Excluding items from your queries will change the values you see in any totals columns. If you do filter your data, make sure you double-check or cross-reference the numbers you get back to make sure you are seeing what you would expect.

I ran a query - what are the different columns and what do they mean?¶

It depends a little bit on the query, but in general each value returned by a completions query counts the number of awards or degrees received by members within a particular group. The number of awards is subject to any specified QueryFilters:

rollup_degrees_within_group is the number of degrees awarded to a particular group (specified by your grouping) across all the fields specified in your TaxonomyRollup
rollup_degrees_total is the number of degrees across all groups, across all the fields specified in your TaxonomyRollup
field_degrees_within_group is the number of degrees awarded to a particular group (specified by your grouping) within a field specified by a FieldTaxonomy
field_degrees_total is the number of degrees within a specified field across all groups within a field specified by a FieldTaxonomy
uni_degrees_within_group is the number of degrees awarded to a particular group, across all fields
uni_degrees_total is the total number of degrees awarded across all groups and all fields

What's the difference between a query that does something `by_grouping` as opposed to `within_grouping`?¶

Queries that aggregate data by_grouping will have columns containing totals across all groupings. Queries that aggregate data within_grouping will always be indexed by the intersectional grouping, but the total column will be the number of degrees within that particular group. For example, aggregating within gender will lead to totals that correspond to the number of degrees awarded to all women rather than to all students.
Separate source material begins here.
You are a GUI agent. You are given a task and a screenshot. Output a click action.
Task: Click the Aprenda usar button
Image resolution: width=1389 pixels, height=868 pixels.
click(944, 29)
Why don't my sub-group totals add to the total value?¶

Queries generally return only non-zero values. If your query doesn't return a non-zero value for each group, then the sub-totals won't add up to the values in the totals columns.

What is the deal with first and second majors?¶

IPEDS records students who double major, and records one of these majors as secondary. By default, both first and second majors are included in aggregates (so one student may be counted more than once). You can aggregate only by first majors by choosing the appropriate QueryFilter values.